[Saved data entries]
►

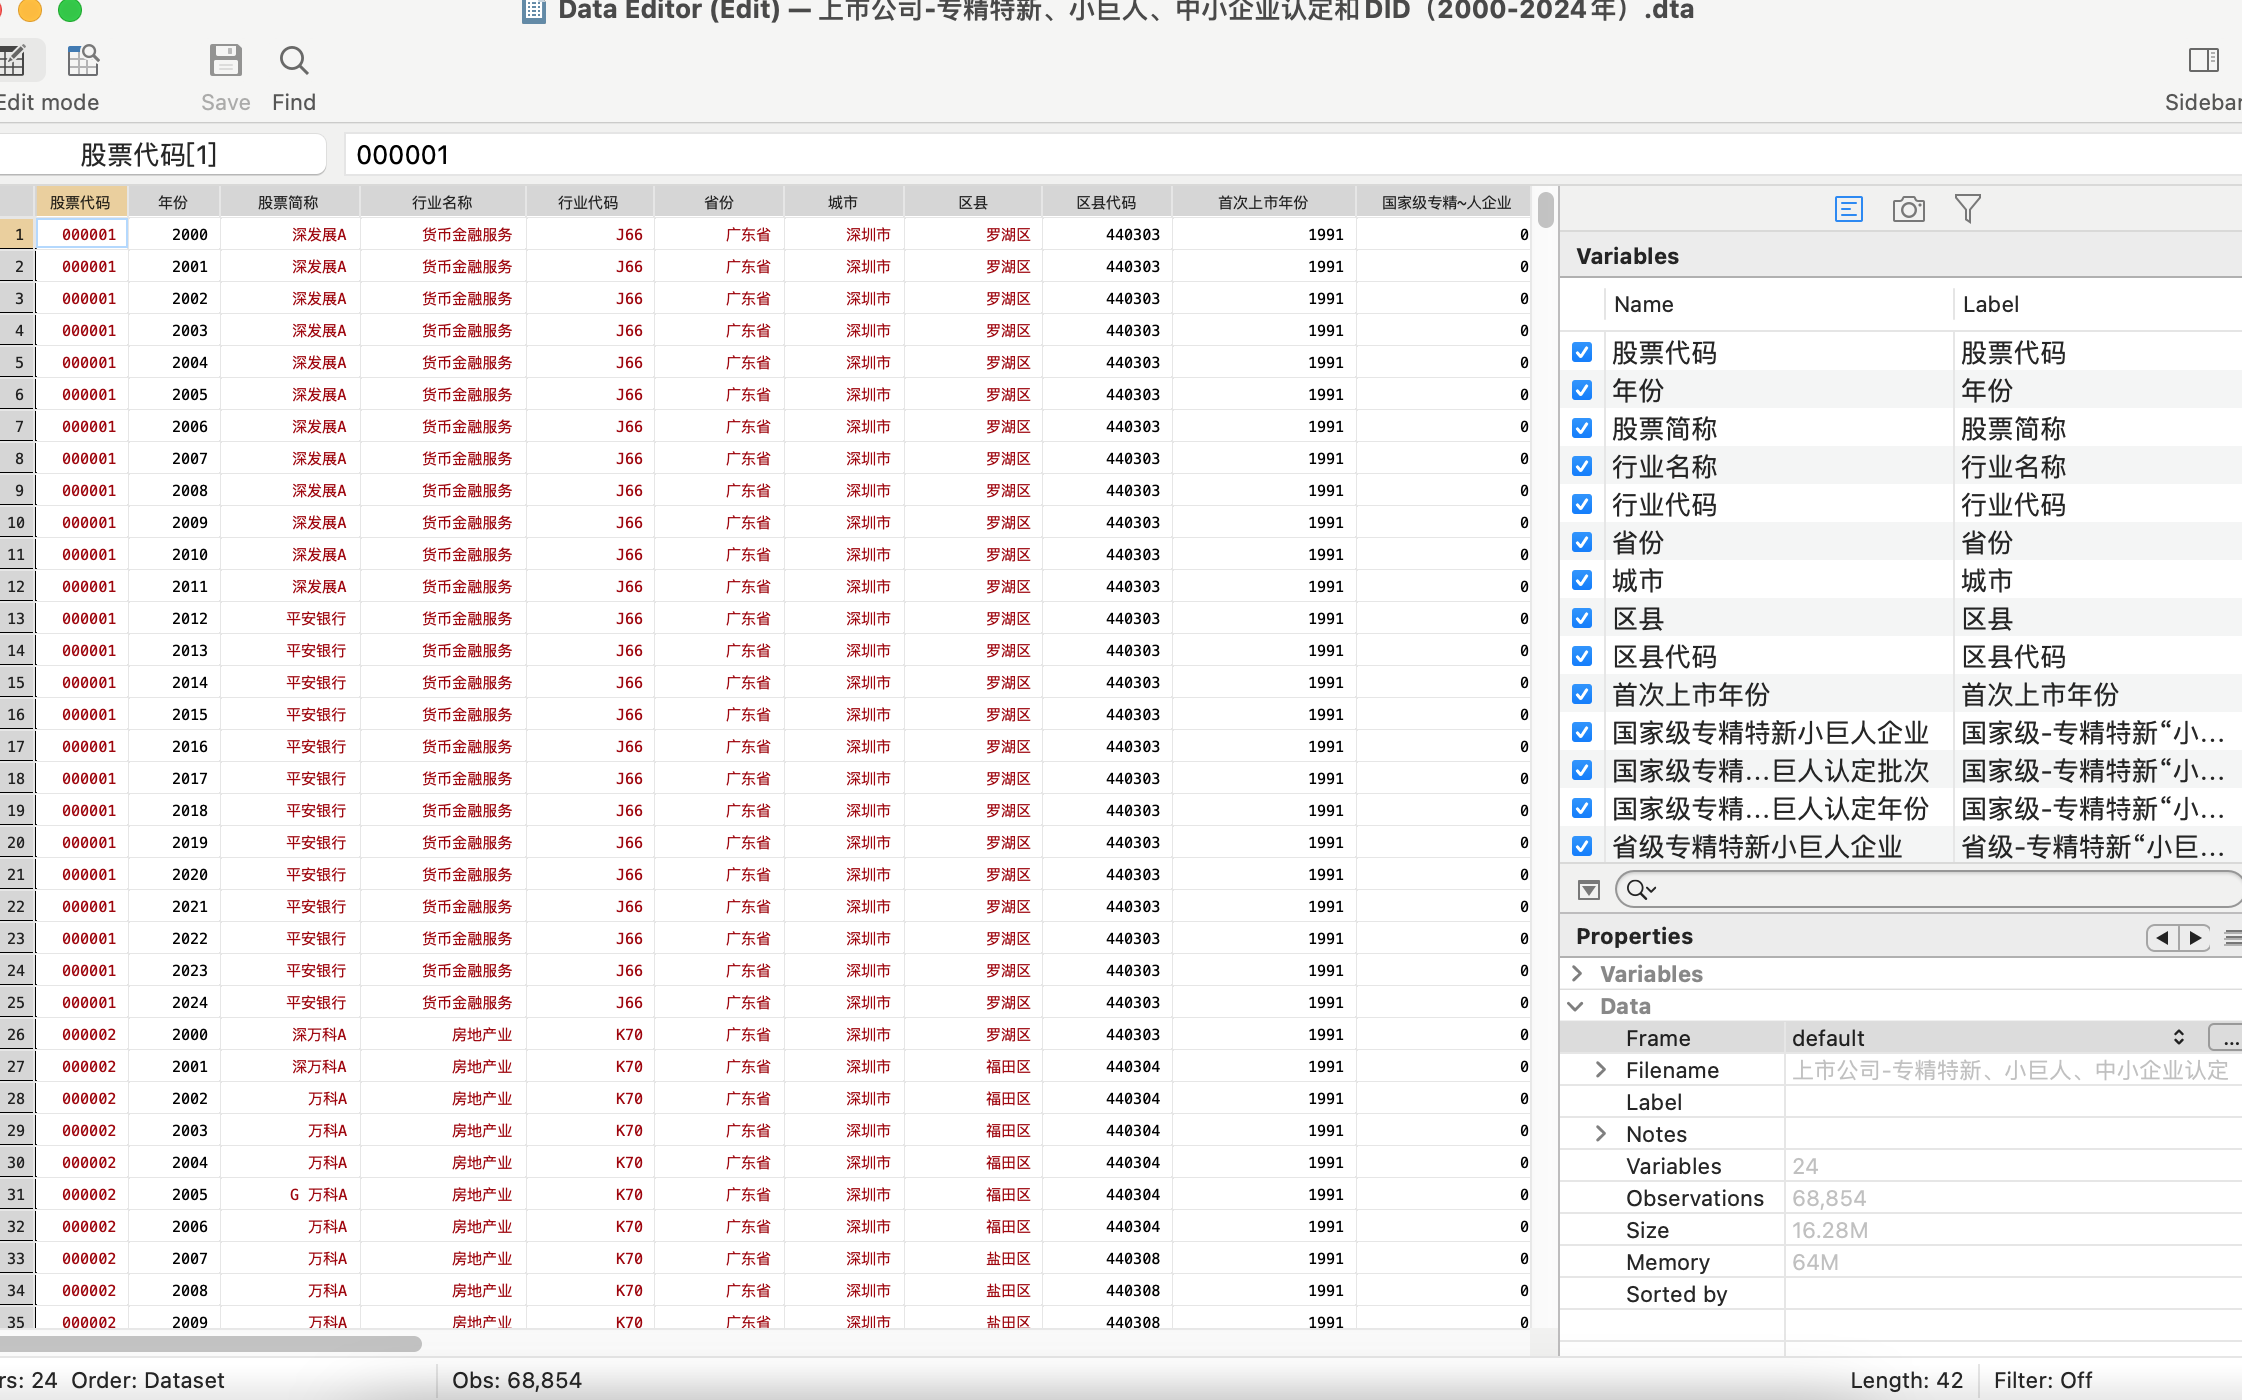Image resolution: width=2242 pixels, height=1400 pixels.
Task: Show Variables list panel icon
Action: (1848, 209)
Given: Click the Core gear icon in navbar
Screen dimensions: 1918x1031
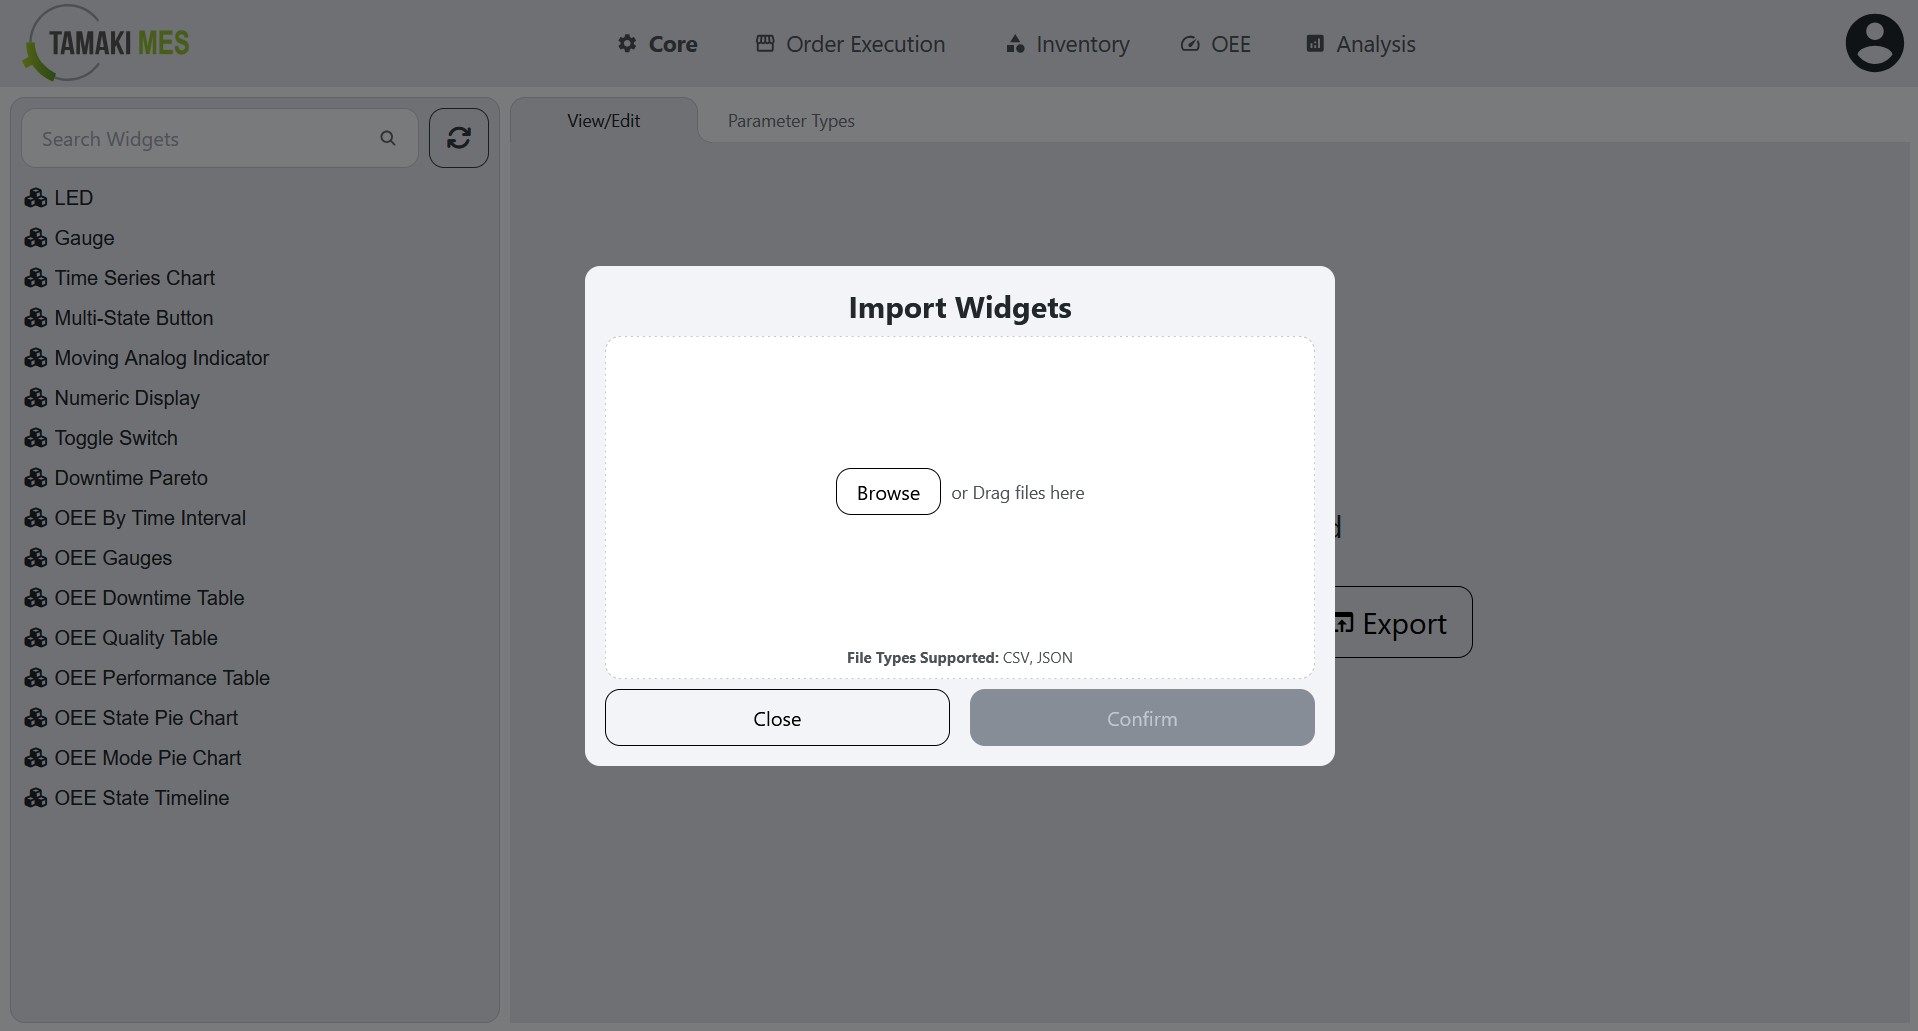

◄

Problem to solve: From the line that contains "Given: Click the Core gear icon in navbar" down to the final line of the entries above, please copy each line exactly, excluding pictures.

Written solution:
Given: Click the Core gear icon in navbar
Screen dimensions: 1918x1031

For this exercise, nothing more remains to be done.